The 2008 Mercury Mountaineer offers three rows of seating and a relatively plush interior, though as with most other SUVs, that third-row seat is a little tight for adults.
The Mountaineer’s basics give drivers some flexibility with people and cargo. Automotive.com reports that the "2008 Mercury Mountaineer offers three interior layouts: five-passenger, six-passenger or seven-passenger," along with "multi-adjustable front seats make for comfortable commutes." Cars.com says that "second-row seats can be ordered as either a bench or bucket seats," and Mercury Mountaineer 2008 Premier models "have reclining seatbacks." ConsumerGuide "plenty of room on comfortable seats...three adults can squeeze across in the roomy 2nd row," while amazingly, "third-row headroom is expansive, and legroom is surprisingly good." On the other hand, Kelley Blue Book that "the third row is narrow and low to the floor, making long trips uncomfortable for adults"--which is the usual case for SUVs.
Mercury Mountaineer storage space is decent, according to Automotive.com, who reports that a "second- and third-row seats fold down to reveal a useful rear cargo area." ConsumerGuide says that the Mercury Mountaineer 2008's rear "separate-opening hatch glass is handy, but the hatch itself is weighty to open or close...second- and 3rd-row seats fold nearly flat for ample cargo room." However, "aside from a large console box, interior storage is meager."

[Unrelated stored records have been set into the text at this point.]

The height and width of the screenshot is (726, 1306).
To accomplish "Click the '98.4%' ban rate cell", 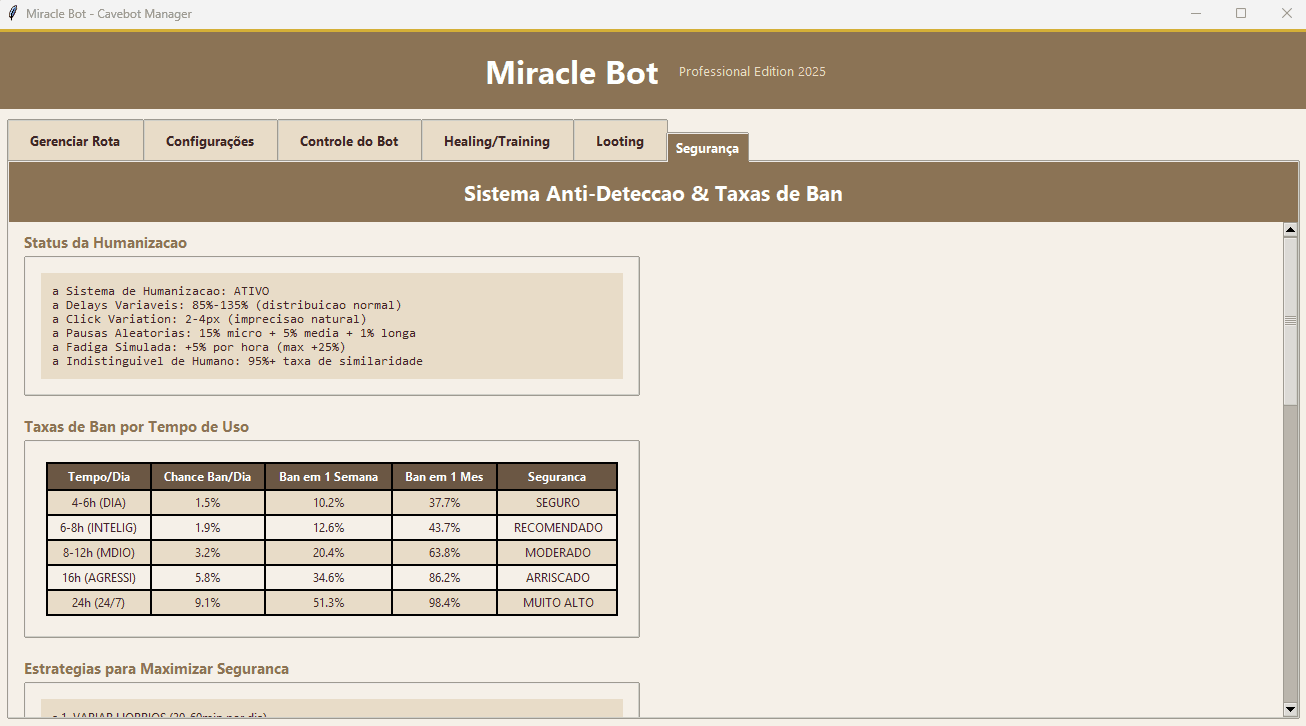I will (444, 602).
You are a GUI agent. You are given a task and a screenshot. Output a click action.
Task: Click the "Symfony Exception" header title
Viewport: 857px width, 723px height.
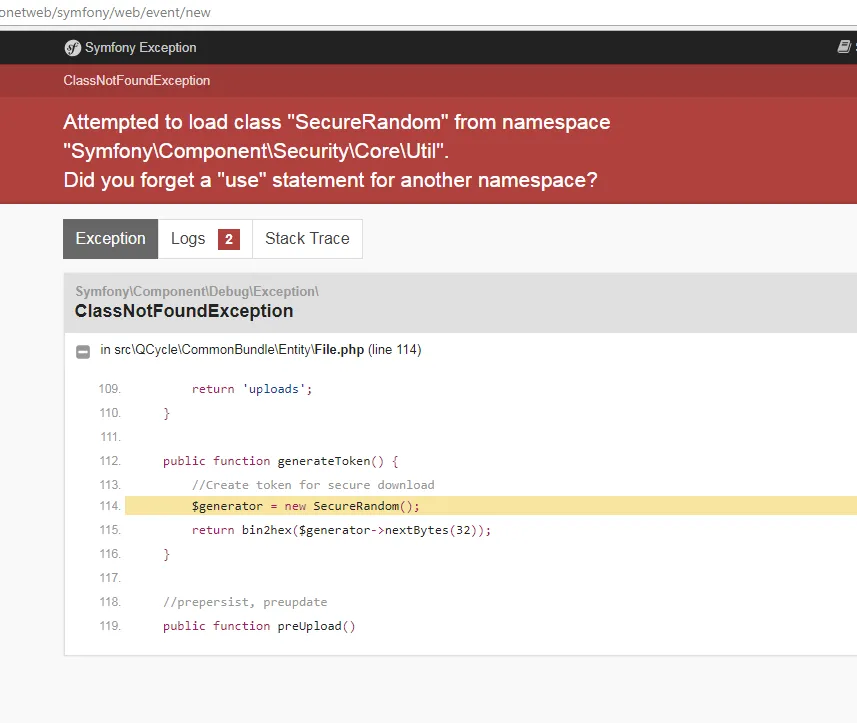click(x=140, y=48)
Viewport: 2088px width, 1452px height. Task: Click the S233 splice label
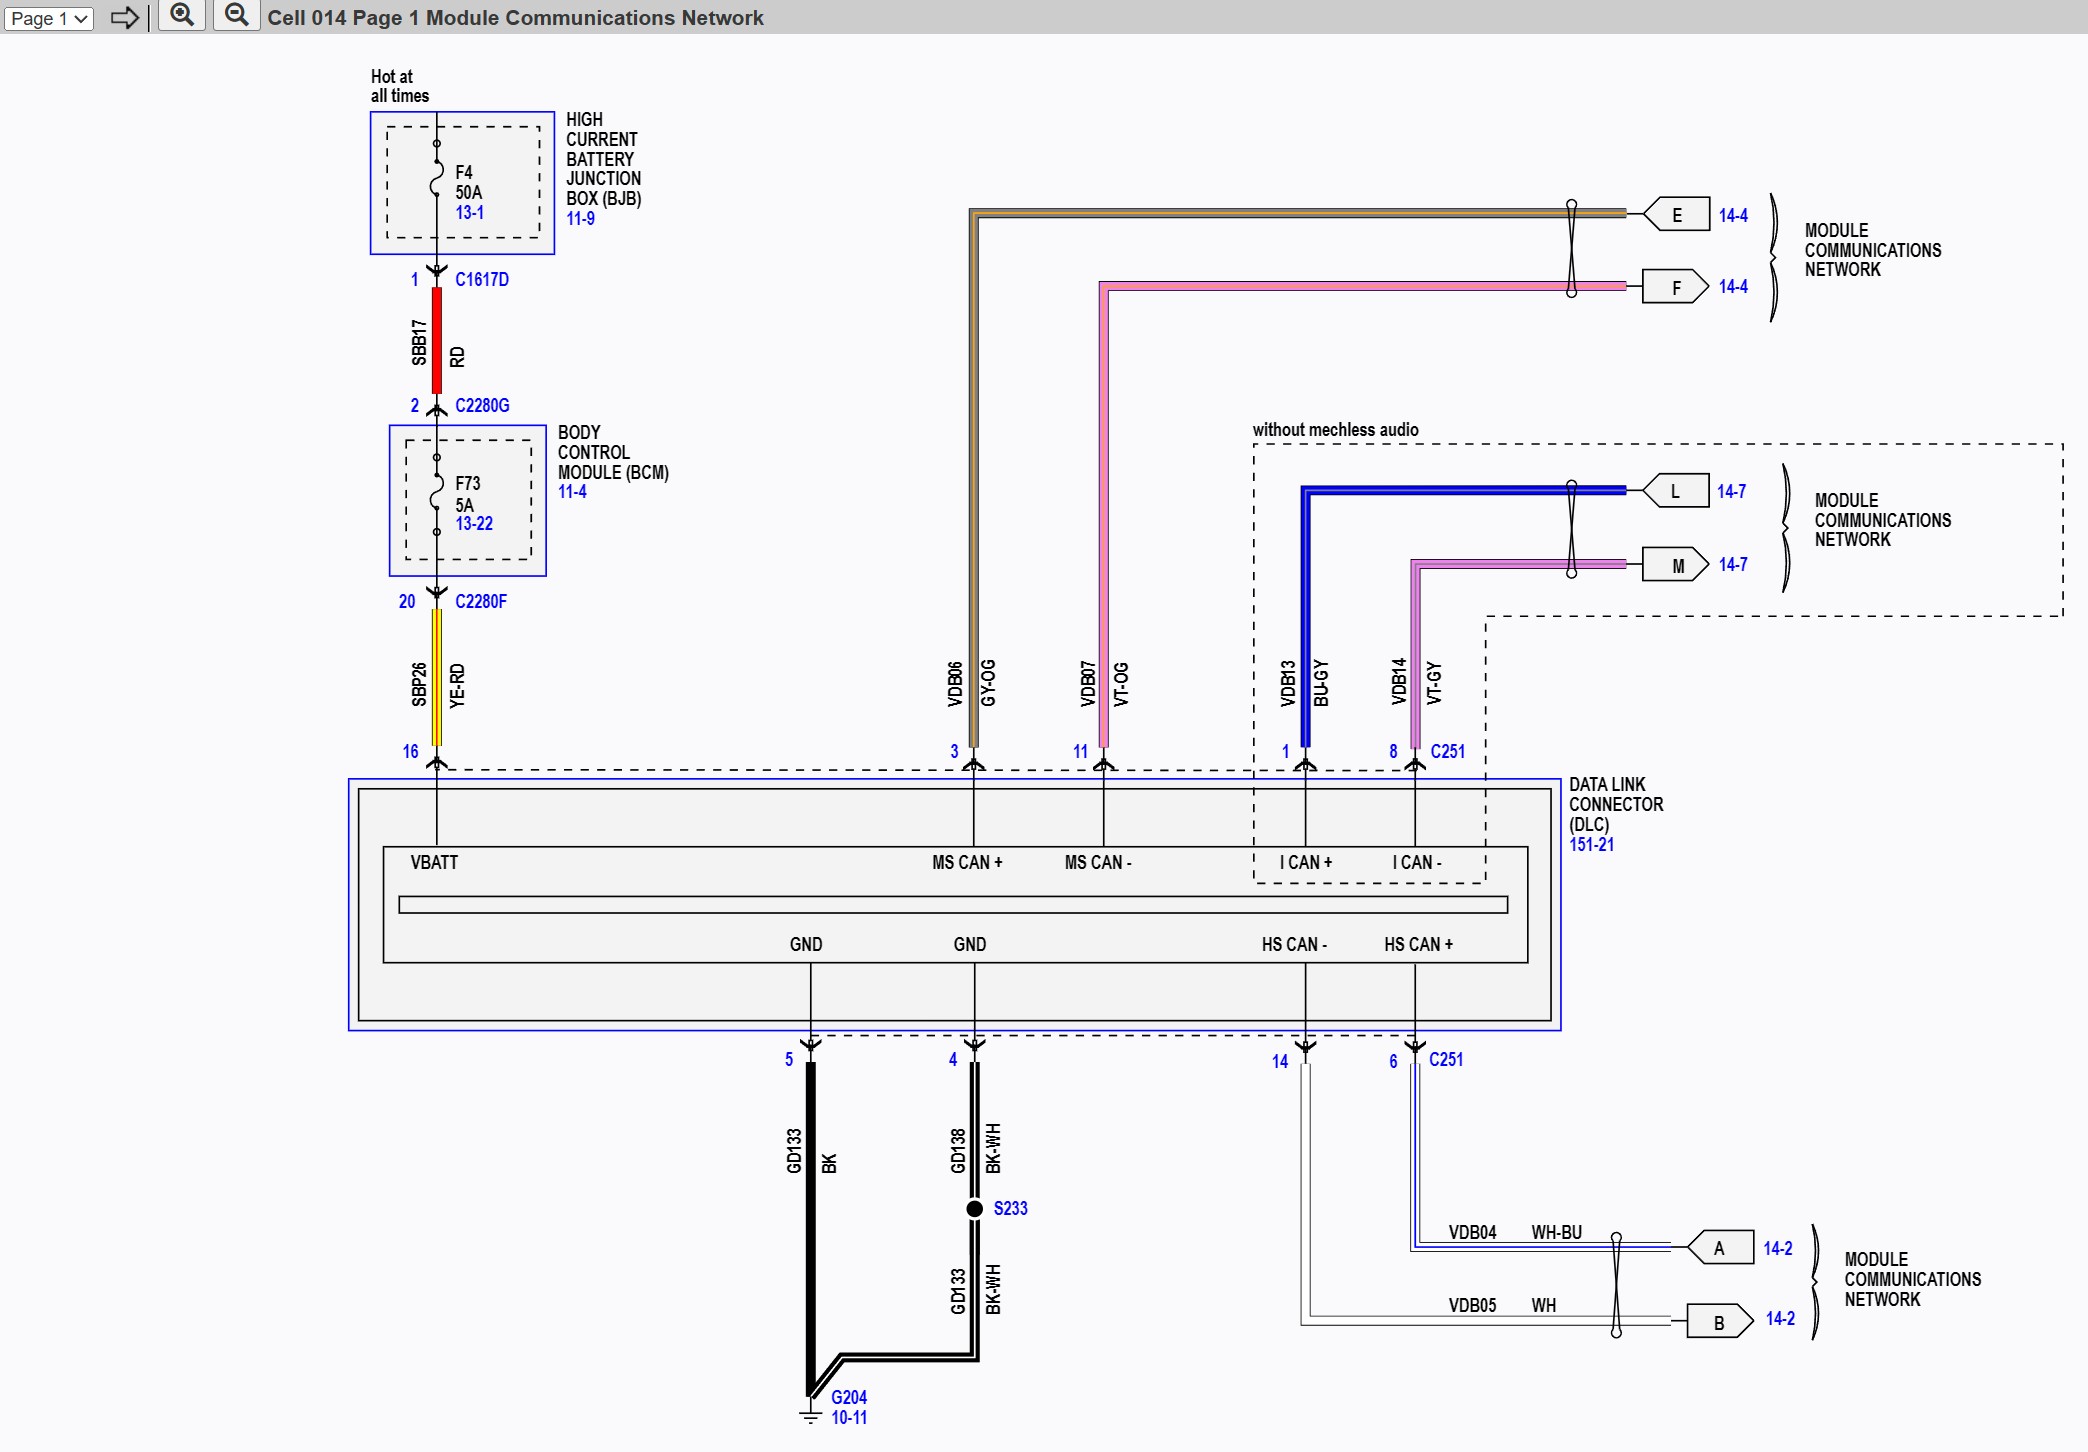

Opinions on cabin materials are fairly consistent from what we've seen at TheCarConnection.com. The interior Mercury Mountaineer materials "are generally nice, though there are some plastics that smack of cost-cutting," according to Automotive.com, which adds that "front door handles and door pulls are strangely placed and are at first awkward to use." ConsumerGuide is less than complimentary, saying that Mercury Mountaineer 2008 interior materials are "mostly solid-feeling...many surfaces are hard plastic, however, which we deem inappropriate given Mountaineer's upscale intentions."